Across the full period, the two statistics correlated with wins quite well:
wOBA r = 0.737 wRC+ r = 0.773.
In 2022, the correlation was even higher as wOBA had an r value of 0.808 and wRC+ had an r value of 0.890. This wRC+ correlation coefficient was actually higher than the correlation that ERA had with wins by a slight margin. These statistics in estimating runs are accurate to the degree that it can possibly predict wins at a better rate that actual earned runs scored against. They live up to the hype.
4. Do Hard Hit % and Exit Velocity correlate with wOBA and wRC+?
These ones I thought for sure would be among the most highly correlated statistics. Boy was I wrong. Both X variables in question correlated with wOBA at around 0.3 and with wRC+ at around 0.5.

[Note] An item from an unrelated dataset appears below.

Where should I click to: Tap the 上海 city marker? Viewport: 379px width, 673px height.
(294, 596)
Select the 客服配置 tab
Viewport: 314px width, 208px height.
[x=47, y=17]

The plot is clearly scattered with no pattern whatsoever. It is as if we could pick an average exit velocity and wOBA out of a 150 card hat and it would be a plausible combination no matter the outcome. The high point for wOBA is the 2019 Houston Astros with a 0.355 wOBA. That same team was tied for 74th in average exit velocity and tied for 75th in hard hit percentage of teams on our list. An interesting discovery, but not one I expected to find.
5. What are the best and worst teams of the last 5 full seasons?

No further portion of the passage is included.